IBM-Cloud / hpc-cluster-lsf

IBM Spectrum LSF - IBM Cloud
https://cloud.ibm.com/docs/ibm-spectrum-lsf?topic=ibm-spectrum-lsf-getting-started-tutorial
Apache License 2.0
10 stars 9 forks source link

Time out provisioning LSF cluster in both ibm cloud portal and via CLI #5

Closed marconetto closed 1 year ago

marconetto commented 2 years ago

I've tried to provision LSF cluster in both IBM Cloud web portal and using the instructions in this repo via terraform. For both cases I'm getting this timeout message below. What is the recommendation to provision the cluster?

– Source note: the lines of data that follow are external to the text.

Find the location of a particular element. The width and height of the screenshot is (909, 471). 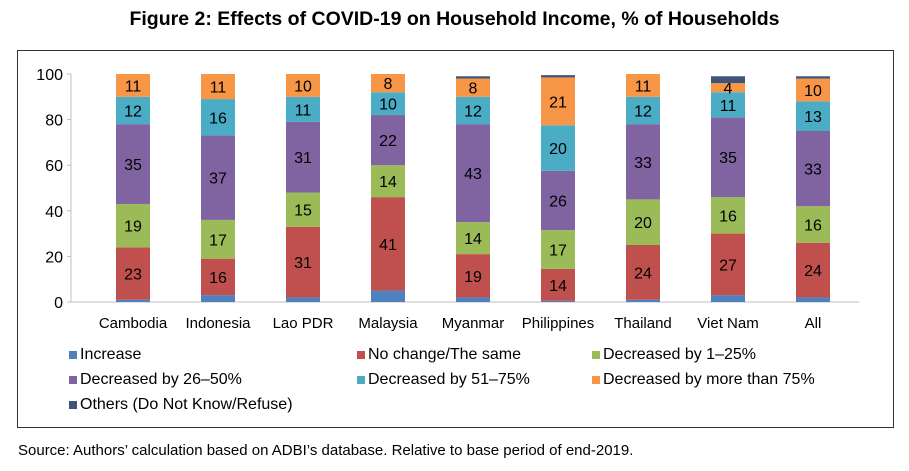

data-label: 20 is located at coordinates (643, 224).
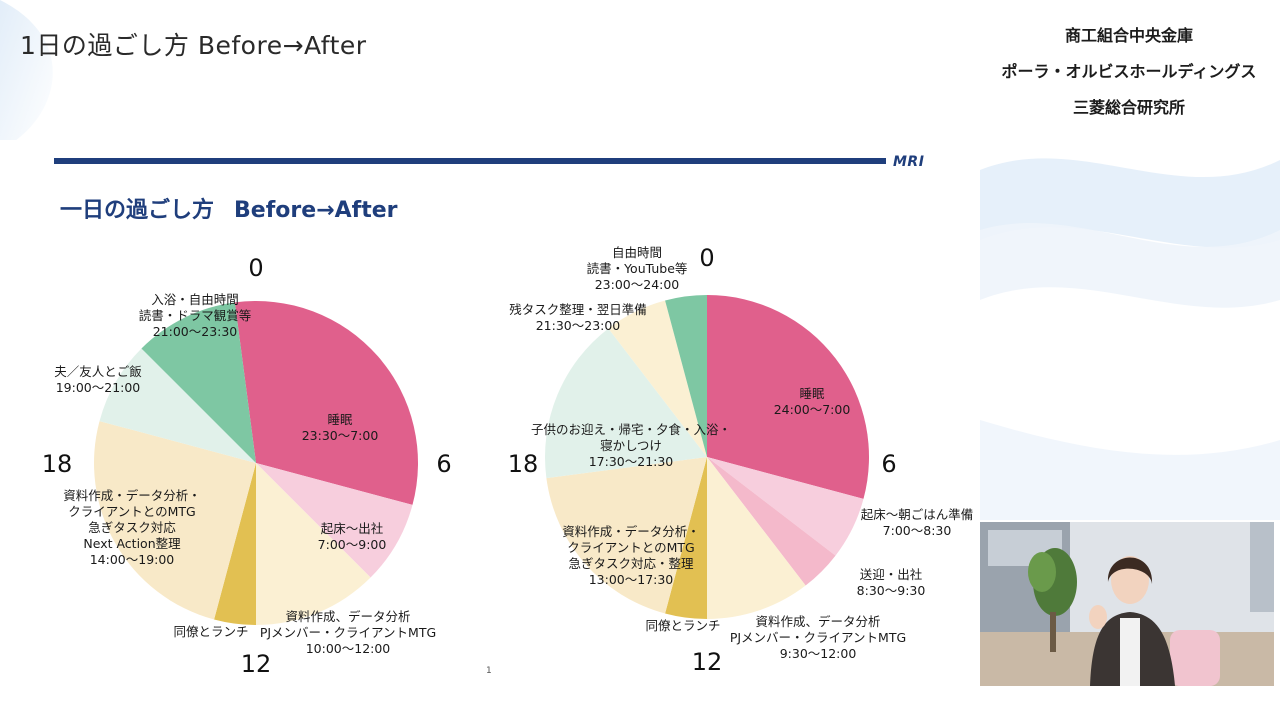 This screenshot has width=1280, height=720. I want to click on slice-label-after-0: 睡眠 24:00～7:00, so click(812, 402).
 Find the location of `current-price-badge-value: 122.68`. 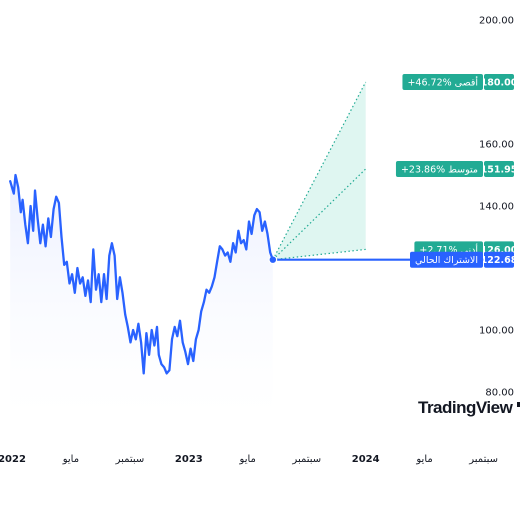

current-price-badge-value: 122.68 is located at coordinates (500, 260).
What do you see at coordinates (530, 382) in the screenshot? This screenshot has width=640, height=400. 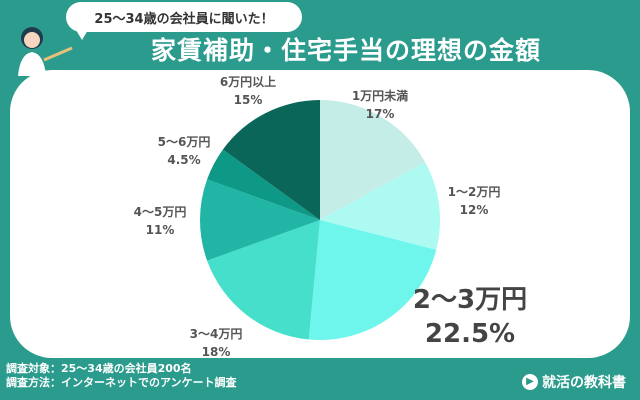 I see `chat-bubble-icon: ▶` at bounding box center [530, 382].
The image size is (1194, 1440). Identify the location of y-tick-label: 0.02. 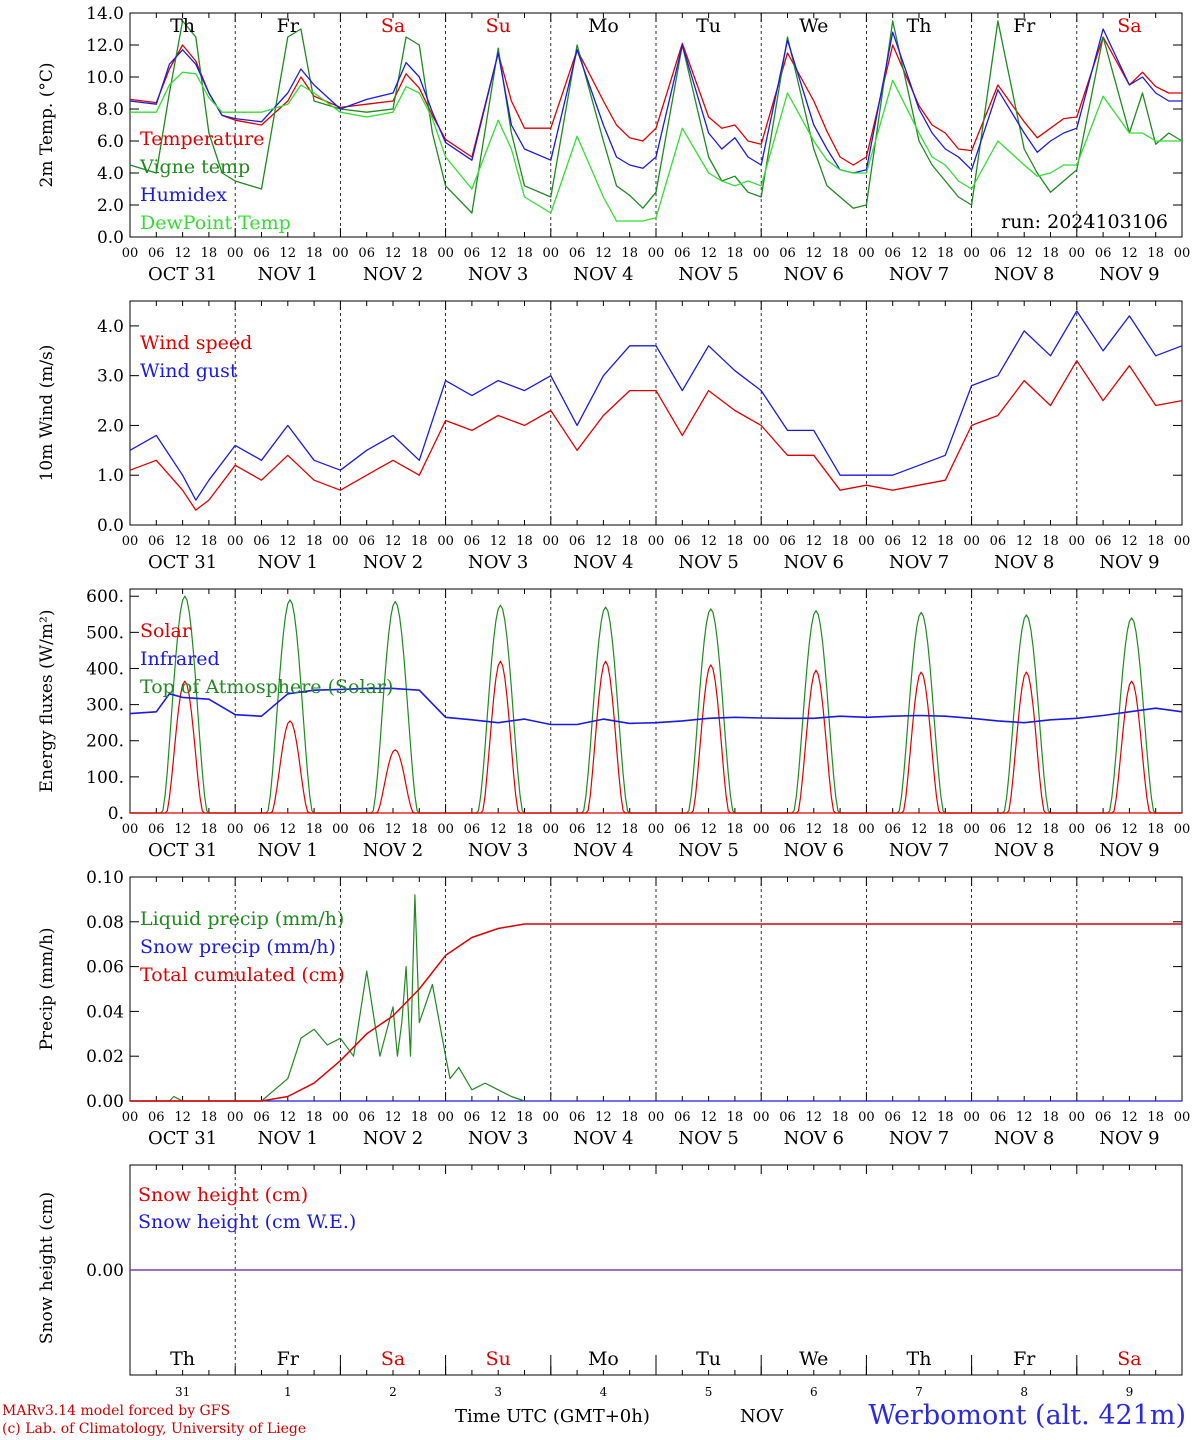
(105, 1057).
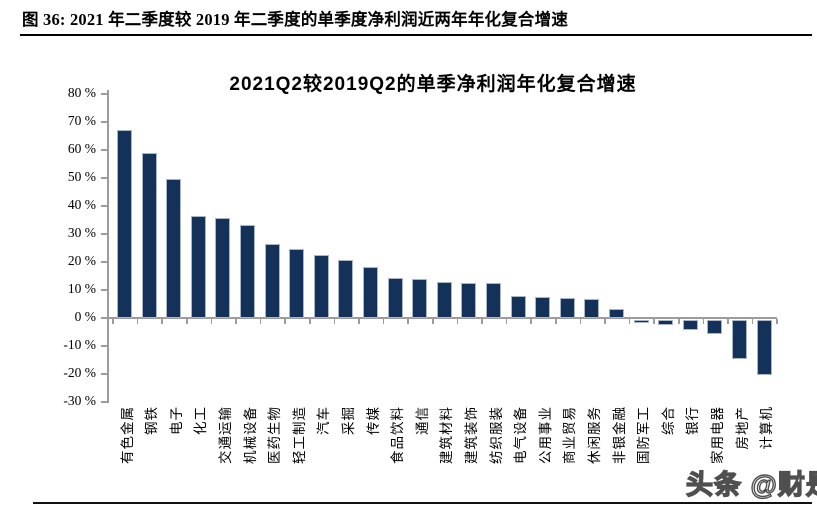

2022/04/20 18:56:35 Terraform apply | ibm_is_instance.master_candidate[0]: Still creating... [29m40s elapsed] 2022/04/20 18:56:45 Terraform apply | ibm_is_instance.master_candidate[0]: Still creating... [29m50s elapsed] 2022/04/20 18:56:55 Terraform apply | ibm_is_instance.master_candidate[0]: Still creating... [30m0s elapsed] 2022/04/20 18:56:55 Terraform apply | 2022/04/20 18:56:55 Terraform apply | Error: timeout while waiting for state to become 'running, available, failed, ' (last state: 'provisioning', timeout: 30m0s) 2022/04/20 18:56:55 Terraform apply | 2022/04/20 18:56:55 Terraform apply | on vpc.tf line 427, in resource "ibm_is_instance" "master_candidate": 2022/04/20 18:56:55 Terraform apply | 427: resource "ibm_is_instance" "master_candidate" { 2022/04/20 18:56:55 Terraform apply | 2022/04/20 18:56:55 Terraform apply | 2022/04/20 18:56:55 Terraform APPLY error: Terraform APPLY errorexit status 1 2022/04/20 18:56:55 Could not execute job: Error : Terraform APPLY errorexit status 1

I'm using: MacOS: 12.3 terraform: 1.1.7. ibmcloud CLI: 2.6.0+df1953d-2022-03-24T15:19:15+00:00

AugieMena3 commented 2 years ago

hi @marconetto see the information here on getting help and support: https://cloud.ibm.com/docs/ibm-spectrum-lsf?topic=ibm-spectrum-lsf-getting-help-and-support

The error does not seem to indicate an issue with Spectrum LSF. I would suggest calling IBM Support as mentioned there, or opening an IBM Cloud support case directly via the web portal. Please respond here if the issue is not resolved through that.

AugieMena3 commented 2 years ago

hi @marconetto any update on the issue you were seeing?

marconetto commented 2 years ago

Hi @AugieMena3 thanks for asking. Yesterday I tried a few other times and it worked once. What was strange is that when it worked it was really fast (less than 5 minutes). Before contacting support I'm modifying the terraform files to add more timeout specifications for the resources... As terraform is giving up after 30min, I will try to increase this threshold and do some experiments. If that works, I can make a PR here. If it doesn't, I will then check the support link.

AugieMena3 commented 2 years ago

Good to hear! Thanks for that update @marconetto.

AugieMena3 commented 1 year ago

Closing this given it was not reproduced.